Obama, Putin Sepakat Dukung Perjanjian di Ukraina


Presiden Rusia Vladimir Putin dan Presiden AS Barack Obama dalam sebuah pertemuan di Moskow, 2013. (Reuters/Grigory Dukor)
Presiden Rusia Vladimir Putin dan Presiden AS Barack Obama dalam sebuah pertemuan di Moskow, 2013. (Reuters/Grigory Dukor)

Pemerintah Amerika menyambut kesepakatan yang disahkan parlemen Ukraina, guna mengakhiri gejolak yang sudah berlangsung berbulan-bulan.

Presiden Amerika Barack Obama dan Presiden Rusia Vladimir Putin berbicara melalui telepon Jumat (21/2) mengenai kesepakatan di Ukraina untuk mengakhiri kekerasan.

Pernyataan Gedung Putih mengatakan Presiden Obama mengambil inisiatif untuk menelepon Presiden Putin guna mendiskusikan Ukraina dan sejumlah isu global lainnya.

Sehubungan permasalahan di Ukraina, mereka bertukar pikiran mengenai perlunya menerapkan segera kesepakatan politik yang dicapai di Kyiv, pentingnya stabilisasi situasi ekonomi dan menjalankan reformasi yang diperlukan, dan perlunya semua pihak menjauhi kekerasan.

Sebelum pernyataan Gedung Putih dikeluarkan, seorang pejabat Departemen Luar Negeri mengatakan Putin memastikan bahwa Rusia tetap ingin menjadi bagian dari proses implementasi dan bahwa kedua pemimpin ini berbicara tentang perlunya menstabilkan ekonomi Ukraina. Mereka sepakat untuk tetap terlibat dengan negara-negara Eropa.

Obama dan pejabat Gedung Putih berusaha menjauh dari persepsi bahwa gejolak di Ukraina merupakan cerminan sebuah Perang Dingin baru antara Rusia dan Amerika.

Presiden Obama berbicara mengenai isu tersebut awal minggu ini di Meksiko menyusul KTT pemimpin-pemimpin Amerika Utara.
"Pendekatan Amerika bukan dengan melihat hal ini sebagai sebuah papan catur Perang Dingin dimana kita berkompetisi dengan Rusia. Tujuan kami adalah memastikan agar rakyat Ukraina dapat mengambil keputusan sendiri untuk masa depan mereka,” ujarnya.
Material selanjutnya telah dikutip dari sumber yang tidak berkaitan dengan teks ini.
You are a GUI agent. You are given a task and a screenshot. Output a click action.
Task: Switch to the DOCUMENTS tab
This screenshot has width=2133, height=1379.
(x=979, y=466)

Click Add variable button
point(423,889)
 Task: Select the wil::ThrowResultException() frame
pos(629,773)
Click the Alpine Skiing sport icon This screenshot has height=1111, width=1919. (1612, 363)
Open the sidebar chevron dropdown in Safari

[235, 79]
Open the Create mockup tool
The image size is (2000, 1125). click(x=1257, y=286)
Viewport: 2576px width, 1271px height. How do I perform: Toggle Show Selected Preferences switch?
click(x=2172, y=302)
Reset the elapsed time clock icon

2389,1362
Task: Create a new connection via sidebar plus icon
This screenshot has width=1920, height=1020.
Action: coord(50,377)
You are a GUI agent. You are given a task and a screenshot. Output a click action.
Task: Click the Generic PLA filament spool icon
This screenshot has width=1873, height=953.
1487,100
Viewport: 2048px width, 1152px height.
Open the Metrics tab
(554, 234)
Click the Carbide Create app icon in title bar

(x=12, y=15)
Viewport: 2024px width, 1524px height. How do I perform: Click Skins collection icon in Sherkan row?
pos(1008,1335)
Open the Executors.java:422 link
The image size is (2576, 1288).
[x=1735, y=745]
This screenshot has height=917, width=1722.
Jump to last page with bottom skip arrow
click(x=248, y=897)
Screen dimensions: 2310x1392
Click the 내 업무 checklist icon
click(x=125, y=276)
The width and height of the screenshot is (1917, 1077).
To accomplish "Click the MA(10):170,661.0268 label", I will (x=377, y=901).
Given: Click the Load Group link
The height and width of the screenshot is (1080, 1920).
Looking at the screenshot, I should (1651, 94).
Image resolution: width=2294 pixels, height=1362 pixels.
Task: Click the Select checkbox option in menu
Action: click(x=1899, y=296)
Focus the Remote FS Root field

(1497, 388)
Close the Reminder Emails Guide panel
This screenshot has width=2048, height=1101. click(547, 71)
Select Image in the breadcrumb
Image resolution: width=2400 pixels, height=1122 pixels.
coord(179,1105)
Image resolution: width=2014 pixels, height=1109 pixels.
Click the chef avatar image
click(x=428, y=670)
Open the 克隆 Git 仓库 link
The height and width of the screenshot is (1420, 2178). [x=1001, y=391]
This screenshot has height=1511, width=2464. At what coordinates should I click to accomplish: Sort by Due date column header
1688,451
Juru bicara Gedung Putih Jay Carney mengatakan Amerika akan memantau secara ketat implementasi butir-butir kesepakatan dan menambahkan bahwa Amerika tidak mengesampingkan kemungkinan dikenakannya sanksi ekonomi terhadap Ukraina jika kekerasan terus berlanjut.

Pejabat senior Departemen Luar Negeri mengatakan bahwa perjanjian Ukraina “sangat sangat rapuh," dan menambahkan bahwa ke depannya akan menjadi “proses rumit yang sangat sulit, dan memerlukan dukungan dari dunia internasional.”

Pejabat tersebut mengatakan hal ini merupakan sebuah sinyal penting bahwa Presiden Obama dan Presiden Putin mampu berbicara positif tentang pelaksanaan persetujuan itu.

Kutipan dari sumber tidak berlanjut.